Human beings are evolutionarily wired to prefer combinations of sweet, salty, and fatty foods. In moderation, these preferences are natural survival instincts. In today’s hyper-processed food environment, however, these instincts are relentlessly amplified. The result is a palate trained to seek instant gratification over sustained nourishment.
Healthy eating, therefore, is not an automatic outcome of access. It is a learned relationship.
Taste preferences are built through repetition, exposure, participation, and emotional association. A child who repeatedly encounters colourful vegetables, wholesome meals, and positive food experiences is not just consuming nutrition; they are constructing a lifelong taste identity.
This is where early childhood education carries a profound responsibility.

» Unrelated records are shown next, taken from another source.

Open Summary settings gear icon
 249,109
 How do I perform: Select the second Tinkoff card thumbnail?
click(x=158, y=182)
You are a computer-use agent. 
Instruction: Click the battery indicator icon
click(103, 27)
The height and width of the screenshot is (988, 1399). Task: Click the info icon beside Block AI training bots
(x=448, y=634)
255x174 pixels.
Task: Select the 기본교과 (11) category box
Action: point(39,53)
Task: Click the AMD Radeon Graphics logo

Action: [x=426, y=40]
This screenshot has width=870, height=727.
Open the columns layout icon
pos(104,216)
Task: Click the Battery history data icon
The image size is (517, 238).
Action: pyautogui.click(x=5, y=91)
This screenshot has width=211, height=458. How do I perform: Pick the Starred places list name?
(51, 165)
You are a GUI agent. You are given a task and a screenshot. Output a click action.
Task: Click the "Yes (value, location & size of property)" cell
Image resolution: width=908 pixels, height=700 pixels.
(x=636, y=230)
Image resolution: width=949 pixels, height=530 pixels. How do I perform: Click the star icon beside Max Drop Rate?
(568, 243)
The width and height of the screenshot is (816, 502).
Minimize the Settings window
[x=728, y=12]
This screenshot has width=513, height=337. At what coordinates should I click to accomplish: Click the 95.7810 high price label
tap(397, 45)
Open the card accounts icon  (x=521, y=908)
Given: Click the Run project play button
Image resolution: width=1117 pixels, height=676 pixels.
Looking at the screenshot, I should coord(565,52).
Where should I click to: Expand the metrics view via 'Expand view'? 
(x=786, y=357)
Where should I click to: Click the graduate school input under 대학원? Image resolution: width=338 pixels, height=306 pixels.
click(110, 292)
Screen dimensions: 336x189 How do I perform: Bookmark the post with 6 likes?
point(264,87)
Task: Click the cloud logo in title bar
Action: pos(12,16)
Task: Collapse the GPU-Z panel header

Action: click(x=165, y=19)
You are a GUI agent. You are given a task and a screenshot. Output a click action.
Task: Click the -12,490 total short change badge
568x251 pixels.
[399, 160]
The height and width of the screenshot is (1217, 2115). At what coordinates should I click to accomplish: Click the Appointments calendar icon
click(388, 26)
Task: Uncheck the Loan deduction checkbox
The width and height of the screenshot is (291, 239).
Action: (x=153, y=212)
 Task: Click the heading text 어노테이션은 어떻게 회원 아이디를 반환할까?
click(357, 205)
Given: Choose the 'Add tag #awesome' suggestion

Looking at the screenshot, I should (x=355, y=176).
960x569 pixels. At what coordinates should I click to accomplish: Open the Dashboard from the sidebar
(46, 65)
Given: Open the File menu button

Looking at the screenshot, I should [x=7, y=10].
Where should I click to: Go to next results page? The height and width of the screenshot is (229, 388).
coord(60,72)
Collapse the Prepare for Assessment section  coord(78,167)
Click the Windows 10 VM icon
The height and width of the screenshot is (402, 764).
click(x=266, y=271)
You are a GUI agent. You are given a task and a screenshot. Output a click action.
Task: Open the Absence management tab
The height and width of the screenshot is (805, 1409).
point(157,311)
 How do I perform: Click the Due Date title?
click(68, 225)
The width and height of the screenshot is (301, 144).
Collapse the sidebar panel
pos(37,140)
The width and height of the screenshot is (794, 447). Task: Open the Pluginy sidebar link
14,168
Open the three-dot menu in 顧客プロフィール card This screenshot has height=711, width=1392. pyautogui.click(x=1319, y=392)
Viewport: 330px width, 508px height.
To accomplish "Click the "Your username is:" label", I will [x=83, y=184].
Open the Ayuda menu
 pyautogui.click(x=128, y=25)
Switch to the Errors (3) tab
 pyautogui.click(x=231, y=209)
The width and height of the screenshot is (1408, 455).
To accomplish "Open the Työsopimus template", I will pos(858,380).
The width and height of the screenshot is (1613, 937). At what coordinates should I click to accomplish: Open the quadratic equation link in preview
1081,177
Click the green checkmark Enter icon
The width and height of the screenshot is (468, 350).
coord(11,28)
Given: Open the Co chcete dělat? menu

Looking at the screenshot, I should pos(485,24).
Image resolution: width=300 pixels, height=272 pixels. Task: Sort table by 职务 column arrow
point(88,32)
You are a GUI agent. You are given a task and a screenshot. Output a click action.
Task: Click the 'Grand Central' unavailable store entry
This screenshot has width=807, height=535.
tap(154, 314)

The urgency of early nutrition becomes clearer when viewed through the lens of brain development. As highlighted during the 8th edition of Poshan Pakhwada, a nationwide awareness campaign led by the Ministry of Women and Child Development, scientific evidence indicates that over 85 per cent of brain development occurs by the age of six, making early childhood a defining window for nutrition, caregiving, and learning. The foundation is laid even earlier, during the first 1,000 days of life—from pregnancy to the age of two—recognised as critical for brain development, physical growth, immunity, and overall well-being.
Preschools are uniquely positioned to become the first foundation of healthy living—spaces where children do not merely hear about nutrition but experience it through curiosity, movement, storytelling, and play.
With young learners aged three to four years, nutrition education is intentionally woven into experiential learning. Children explore healthy eating not as an abstract concept but as a tangible, joyful part of everyday life. Through guided discussions, they learn to distinguish between nutritious and junk food while understanding the interconnected roles of exercise, rest, and hygiene in overall well-being.
Learning deepens through hands-on activities that transform concepts into lived experiences. Children sort foods using Venn diagrams, design their own “healthy plate”, and engage with the food pyramid through visual aids, dramatic play, and guided conversations. Outdoor obstacle games connect physical movement with wellness, while imaginative activities such as assembling a “healthy pizza” invite children to make thoughtful food choices through play.
Special interactions with nutritionists and culinary experts bring authenticity into the classroom, helping children understand that food does not begin and end on a plate; it is linked to science, culture, care, and conscious decision-making.
This multi-sensory approach matters because children do not build healthy habits through instruction alone. They build them by touching, sorting, tasting, discussing, imagining, moving, and doing.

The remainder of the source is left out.